Portanto, se aparecer um clube que dê 100 milhões de euros pelo João Félix, o Benfica não vende?
Se aparecer um clube que não bata a cláusula a intenção é não vender.
O que é que determina a decisão definitiva de venda ou não abaixo da cláusula de rescisão? Faz sentido, para a realidade económica e financeira em Portugal e do Benfica, haver uma oferta de 100 milhões de euros e não vender um jogador de futebol?
Sei que é difícil as pessoas entenderem isto, 100 milhões de euros é muito dinheiro. Nunca houve vendas de 100 milhões de euros de um único jogador em Portugal. Agora, o nosso objectivo principal, à data de hoje, é ganhar no relvado. Tudo o que tivermos de fazer para manter os jogadores que nos permitam ter mais condições de ganhar no relvado vamos fazê-lo. Já houve anos, há alguns anos, em que a situação económica era mais débil e, portanto, a necessidade de vender os jogadores que eram titulares era uma necessidade efectiva. Hoje, a situação é diferente. Portanto, se a cláusula de rescisão é de 120 milhões, se não aparecer ninguém a bater a cláusula de 120, que batam 100 ou 90 ou 80, o jogador fica.
Isso inclui ou não a comissão de transferência para os empresários?
As comissões de transferência são algo que é tratado quando os jogadores fazem os seus contratos iniciais ou quando fazem renovação dos contratos. Não há um aumento. O caso do João Félix é um exemplo. Tinha uma cláusula de rescisão muito mais baixa. Quando conseguimos mexer na cláusula de rescisão e passá-la para um valor superior, existem normalmente várias coisas a acontecer. Uma é a revisão do salário. Um jogador aos 19 e aos 20 anos tem de acompanhar. Quando fazemos as revisões [de contrato], o trabalho de um empresário torna-se muito mais difícil. É fácil vender um jogador por 25 ou 30 milhões de euros, mas é muito mais difícil vender por 100 ou 120 milhões.

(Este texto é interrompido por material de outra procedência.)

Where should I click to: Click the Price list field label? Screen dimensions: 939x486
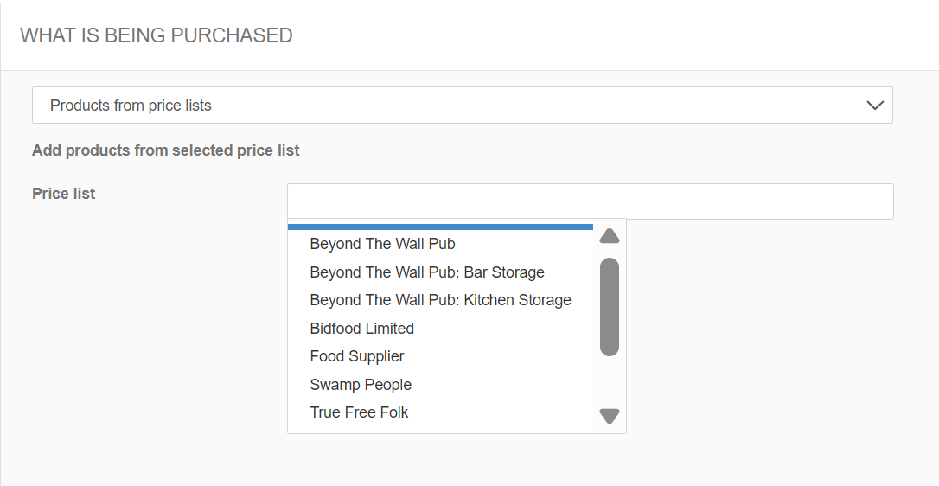(63, 194)
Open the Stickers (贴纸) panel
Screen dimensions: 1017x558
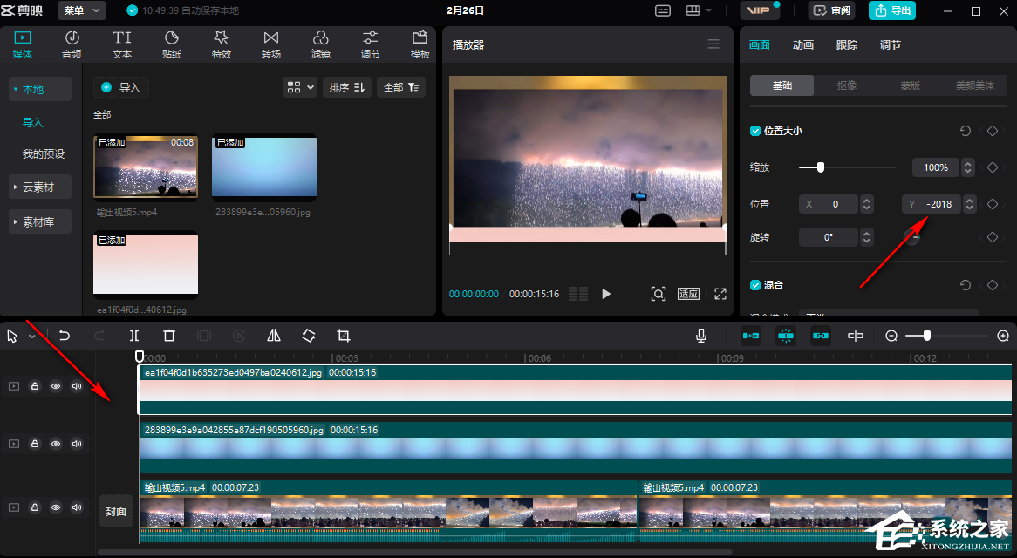tap(172, 44)
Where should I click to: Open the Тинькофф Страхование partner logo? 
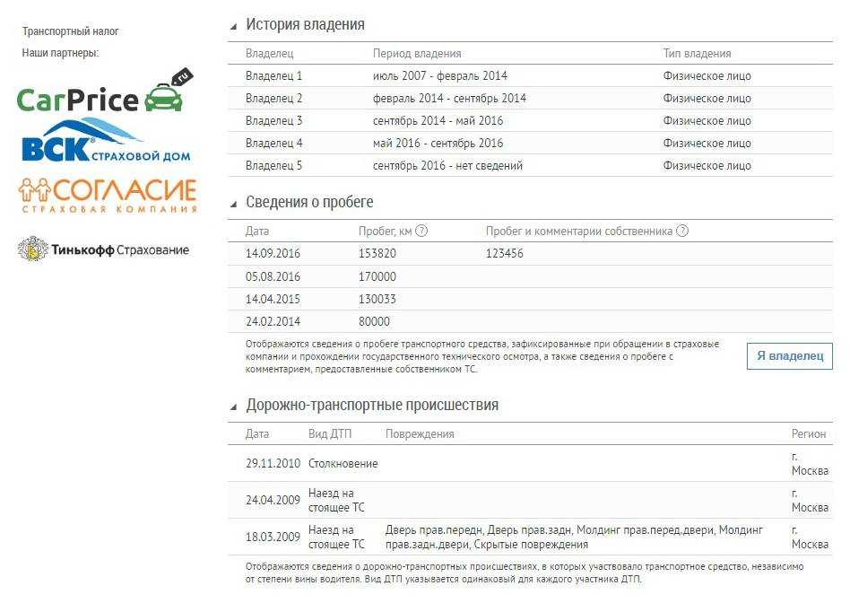tap(103, 249)
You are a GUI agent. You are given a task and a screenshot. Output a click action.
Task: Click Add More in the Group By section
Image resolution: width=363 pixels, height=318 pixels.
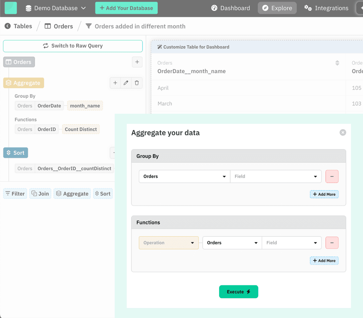(x=324, y=194)
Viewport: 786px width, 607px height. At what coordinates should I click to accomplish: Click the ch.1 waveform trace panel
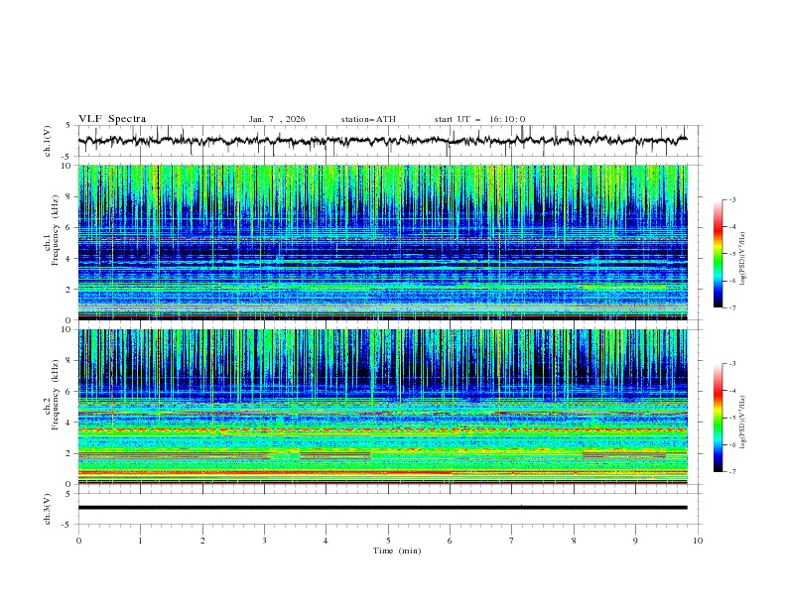387,141
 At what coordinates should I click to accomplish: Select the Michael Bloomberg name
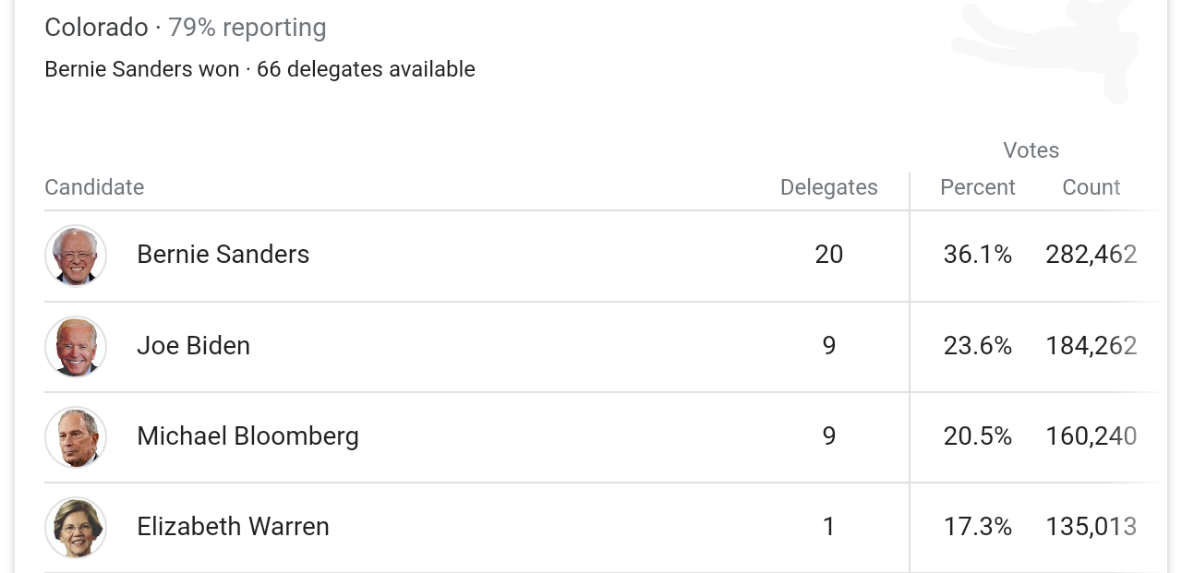coord(247,436)
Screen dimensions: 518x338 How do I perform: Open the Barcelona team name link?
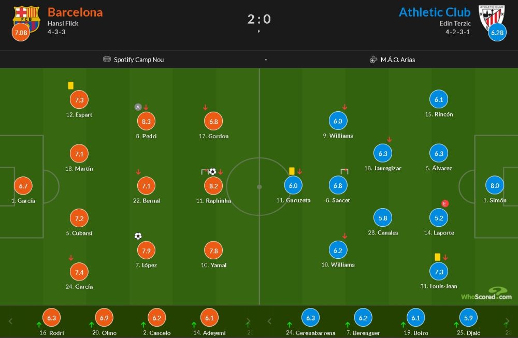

É normalmente no processo das renovações dos contratos que se define qual pode ser a cláusula de rescisão, qual pode ser a comissão que um agente tem relativamente a uma futura transacção. Evidentemente, a defesa do Benfica não está naquilo que paga o agente, está muito mais em colocar a cláusula num valor suficientemente atractivo para nós e desinteressante para quem esteja de fora.

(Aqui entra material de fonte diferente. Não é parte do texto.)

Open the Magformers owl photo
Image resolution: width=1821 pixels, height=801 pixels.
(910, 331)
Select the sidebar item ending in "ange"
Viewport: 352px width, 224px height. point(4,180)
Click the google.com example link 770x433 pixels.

Chegou a falar-se na possibilidade de uma revisão desta cláusula de João Félix. Gostaria de poder rever o contrato e a cláusula de rescisão?

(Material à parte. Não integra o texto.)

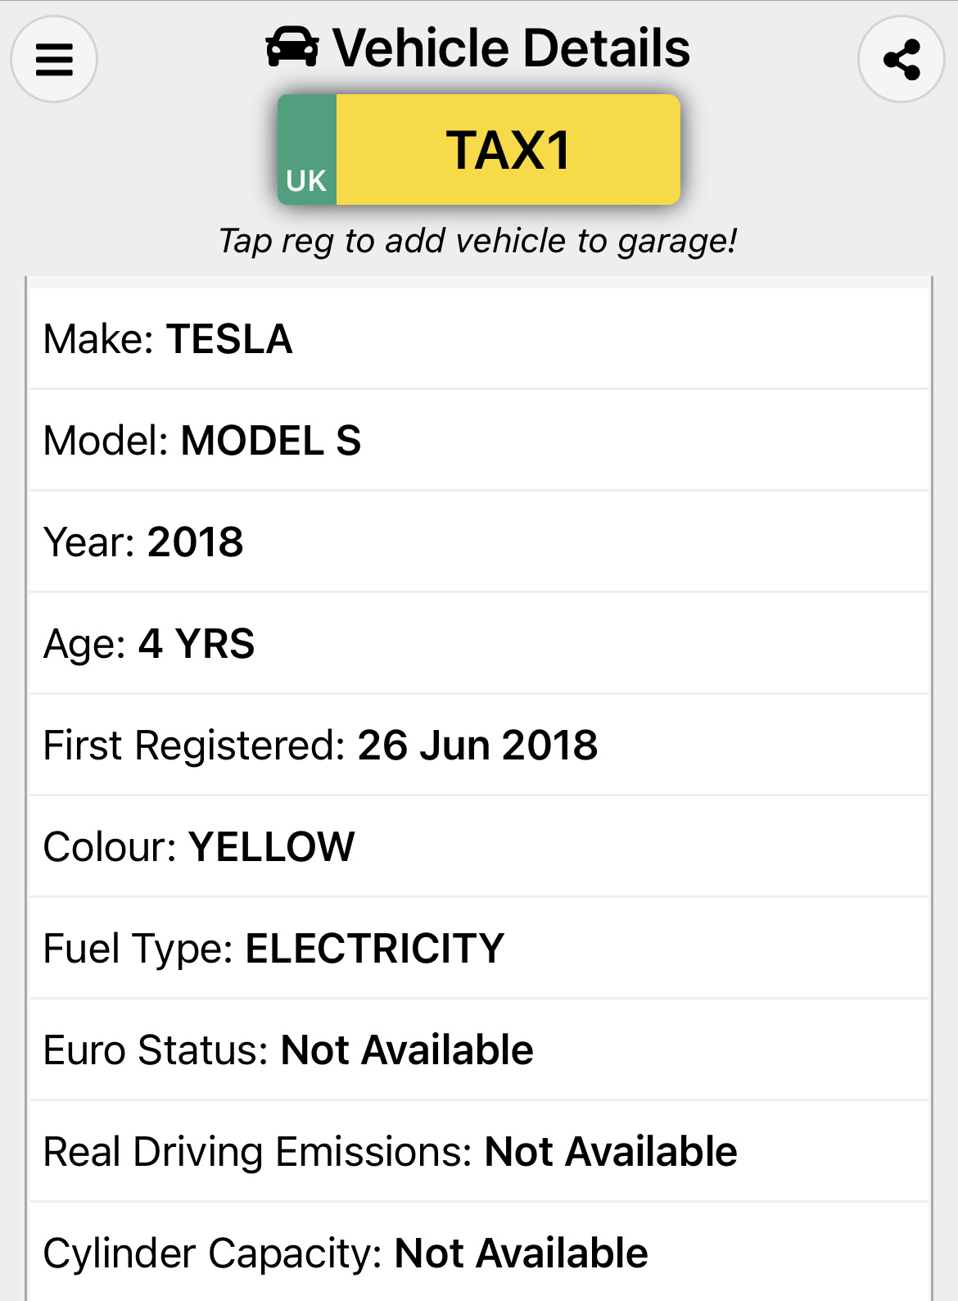Click the bold 2018 year value
958x1301 pixels.
pos(196,542)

Essa decisão é essencialmente tomada pelo conselho de administração e pelo presidente em particular.
Pelo conselho ou pelo presidente?
O presidente é quem faz a sugestão, a decisão final é sempre aprovada pelo conselho. E eu sei que o presidente teve efectivamente, e creio que ainda tem, a intenção de fazer essa revisão da cláusula de rescisão. Agora vou apelar à outra parte, que é o agente, o jogador, a família do jogador, que dirá se aceita ou não aceita essa revisão.
É difícil dizer o que vai acontecer. O que o presidente disse na altura foi: “Tem uma cláusula de rescisão, tem um contrato por mais cinco anos”, portanto, neste momento, o que temos é uma situação que nos mantém confortáveis. Olhando ao potencial do jogador, se acreditamos que efectivamente o jogador pode subir significativamente o seu valor, vamos provavelmente antecipar uma subida dessa cláusula de rescisão, desde que consigamos chegar a acordo com o jogador.
Já houve algum clube a apresentar uma oferta concreta ao Benfica por João Félix?
Não chegou nenhuma oferta ao Benfica. Há conversas, há rumores, há algumas informações que até temos por via do jornal, de clubes que estão interessados. É verdade que, nas reuniões internacionais, a grande maioria dos clubes mais importantes da Europa pergunta pelo João Félix, todos têm uma expectativa relativamente ao João Félix, mas do ponto de vista objectivo, até à data, não chegou nenhuma proposta ao Benfica.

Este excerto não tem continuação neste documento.